In this section, we will show how to send the parquet file to dbnl. We will be using the dbnl SDK and Python 3.8 and above.
Create a Project, a Run Config, and Submit the Baseline Run
Create a Project
import os
from datetime import datetime
import dbnl
dbnl.login(api_token=os.environ['DBNL_API_TOKEN'])
PROJECT_NAME = 'Trading System Demo Project'
proj = dbnl.get_or_create_project(
name=f"{PROJECT_NAME}_{datetime.now().strftime('%Y-%m-%d_%H-%M-%S')}",
description="Trading System Demo Project Full"
)
View Project Trading System Demo Project_2024-05-21_08-05-55 at: https://app.dbnl.com/projects/proj_5BCxClOp6MujGKa6QQSmJt
Create a Run Configuration
import json
def read_json_file(file_path):
with open(file_path, "r") as file:
return json.load(file)
run_config = dbnl.create_run_config(
project=proj,
**read_json_file("run_config.json")
)
Load the Baseline Run Results
We have organized the files such that the first alphabetically is the baseline.

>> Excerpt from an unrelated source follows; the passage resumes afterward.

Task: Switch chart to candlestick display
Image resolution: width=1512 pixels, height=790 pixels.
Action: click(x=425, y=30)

Run closed. View results at: https://app.dbnl.com/projects/proj_5BCxClOp6MujGKa6QQSmJt/runs/run_2tIHmtxDycYmkfzkYbbfZE
View the DAG of the components and the columns associated with each component
Consider spending some time within the Baseline Run. Notice when clicking on the components, only the columns associated with each component are displayed.

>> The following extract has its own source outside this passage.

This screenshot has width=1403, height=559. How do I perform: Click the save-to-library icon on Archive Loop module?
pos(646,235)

Set this Run as the Baseline
We can set this run we have just created as the baseline for all future tests. Now, when future runs are created, they will automatically be compared to this run whenever a test references the baseline.

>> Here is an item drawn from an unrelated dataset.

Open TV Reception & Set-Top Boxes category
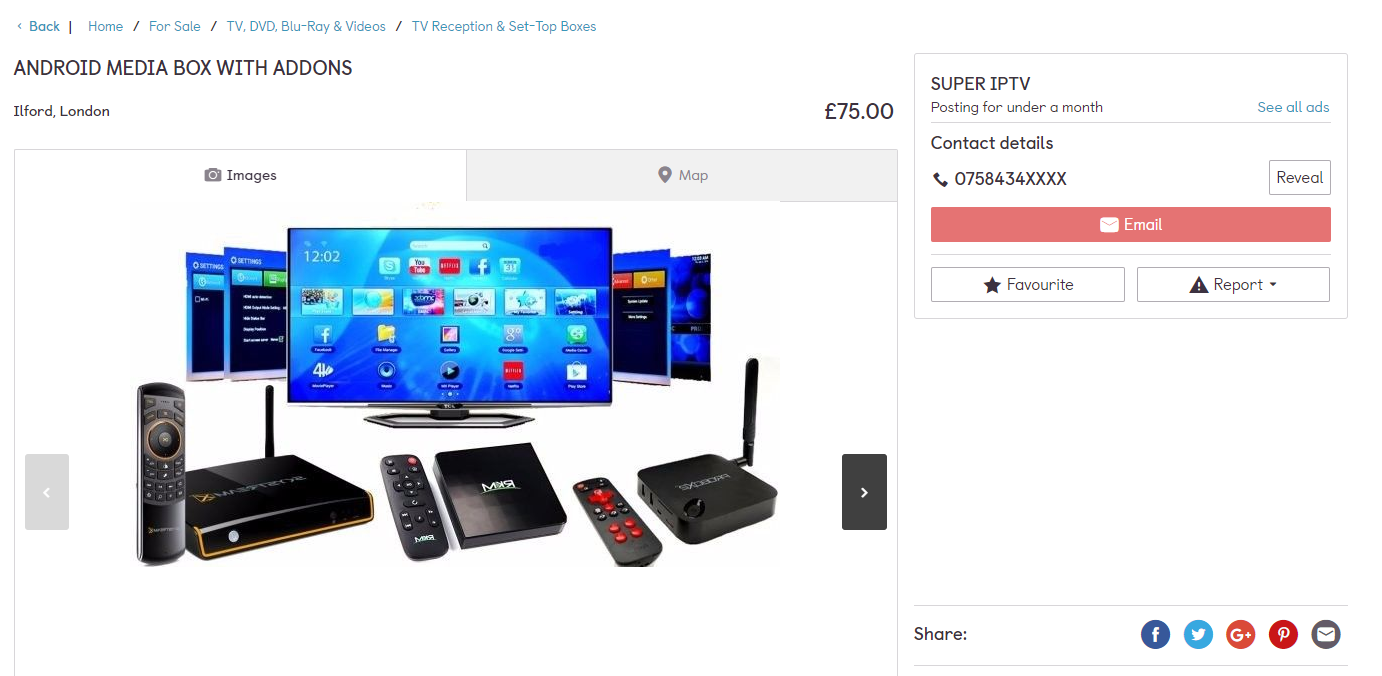 click(504, 26)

Once you have data in Distributional, you can conduct continuous integration testing by creating tests which define consistent behavior between the current status of the app and the baseline as defined earlier.
Create tests
In this section, we will create tests that compare the baseline run to the other runs. Rather than using the website to create the tests, we will use the dbnl sdk to do so; the web UI is quite useful for iterating on test design based on insights from dbnl runs. We have prepared a test configuration file that defines the tests that we will create.
Test Configuration
There are 14 tests in total and we show one below.
Example Test Payload (Soon to be deprecated schema)
Below is an example of a test payload which references the baseline run. This payload will eventually need to be hydrated with the proper project id as well as created tag ids. For now, we demonstrate the syntax of creating a test (to be described in the SentimentClassifier section right below).
test_payloads = read_json_file("test_payloads.json")
print(f"There are {len(test_payloads)} test payloads")
print(json.dumps(test_payloads[3], indent=2))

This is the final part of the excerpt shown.